» **WHAT IS BEING ASKED**
Convert the entries below into a Markdown table with the columns "No." and "Text," giving each line its own numbered row and skipping blank lines. Leave the pictures out of the table.

» **PROVIDED ENTRIES**
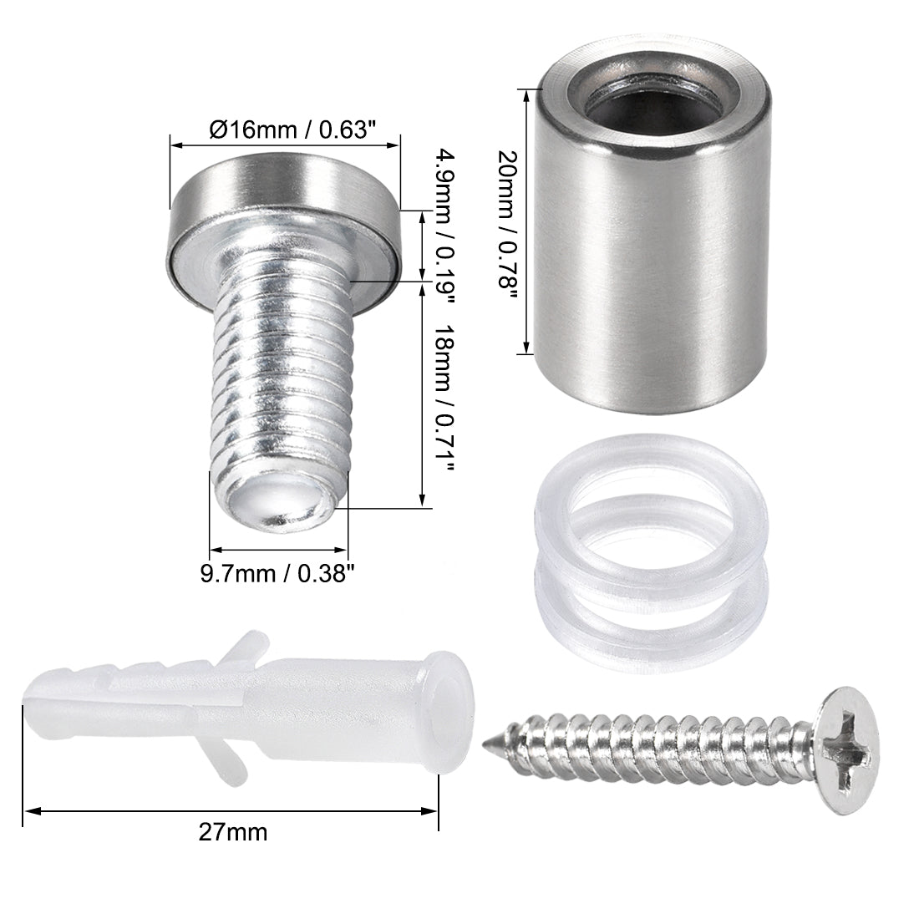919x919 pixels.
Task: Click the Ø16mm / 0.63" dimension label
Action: point(284,129)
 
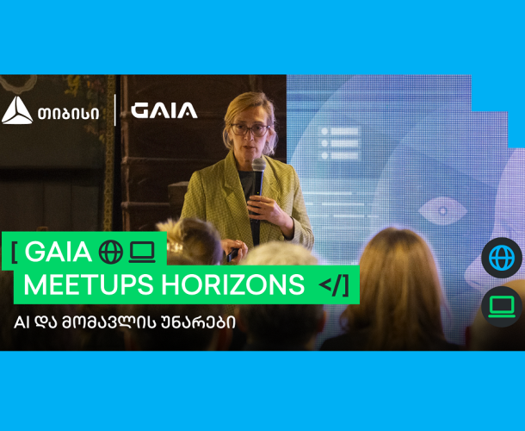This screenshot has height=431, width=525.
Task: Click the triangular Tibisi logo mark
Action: pos(17,110)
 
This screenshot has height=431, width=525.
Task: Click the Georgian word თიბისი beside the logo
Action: pos(68,111)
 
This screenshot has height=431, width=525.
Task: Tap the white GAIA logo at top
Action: pos(164,110)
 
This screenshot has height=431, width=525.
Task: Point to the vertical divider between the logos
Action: pos(115,110)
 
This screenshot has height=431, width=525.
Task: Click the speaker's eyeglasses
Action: pos(249,129)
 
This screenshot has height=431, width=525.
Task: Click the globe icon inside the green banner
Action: pos(111,252)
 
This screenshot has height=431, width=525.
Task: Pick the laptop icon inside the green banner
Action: pos(141,252)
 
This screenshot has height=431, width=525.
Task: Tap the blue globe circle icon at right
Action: pos(501,258)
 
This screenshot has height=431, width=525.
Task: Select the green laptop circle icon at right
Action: pos(501,306)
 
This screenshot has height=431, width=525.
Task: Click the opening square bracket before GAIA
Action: pos(15,252)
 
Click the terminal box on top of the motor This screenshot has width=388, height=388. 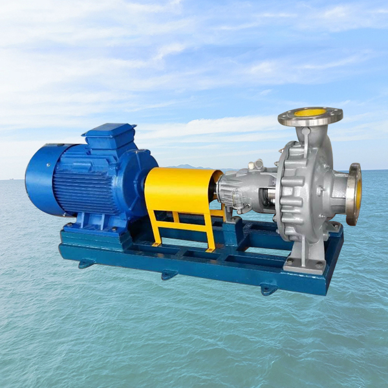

» **EXERCISE RESULT**
| No. | Text |
|---|---|
| 1 | 919x919 pixels. |
| 2 | Task: Click the Ø16mm / 0.63" dimension label |
| 3 | Action: point(284,129) |
| 4 | This screenshot has height=431, width=525. |
| 5 | Task: Click the triangular Tibisi logo mark |
| 6 | Action: pos(17,110) |
| 7 | This screenshot has height=431, width=525. |
| 8 | Task: Click the Georgian word თიბისი beside the logo |
| 9 | Action: pos(68,111) |
| 10 | This screenshot has height=431, width=525. |
| 11 | Task: Tap the white GAIA logo at top |
| 12 | Action: pos(164,110) |
| 13 | This screenshot has height=431, width=525. |
| 14 | Task: Point to the vertical divider between the logos |
| 15 | Action: pos(115,110) |
| 16 | This screenshot has height=431, width=525. |
| 17 | Task: Click the speaker's eyeglasses |
| 18 | Action: pos(249,129) |
| 19 | This screenshot has height=431, width=525. |
| 20 | Task: Click the globe icon inside the green banner |
| 21 | Action: pos(111,252) |
| 22 | This screenshot has height=431, width=525. |
| 23 | Task: Pick the laptop icon inside the green banner |
| 24 | Action: pos(141,252) |
| 25 | This screenshot has height=431, width=525. |
| 26 | Task: Tap the blue globe circle icon at right |
| 27 | Action: pos(501,258) |
| 28 | This screenshot has height=431, width=525. |
| 29 | Task: Select the green laptop circle icon at right |
| 30 | Action: pos(501,306) |
| 31 | This screenshot has height=431, width=525. |
| 32 | Task: Click the opening square bracket before GAIA |
| 33 | Action: pos(15,252) |
| 34 | Click the terminal box on top of the motor This screenshot has width=388, height=388.  |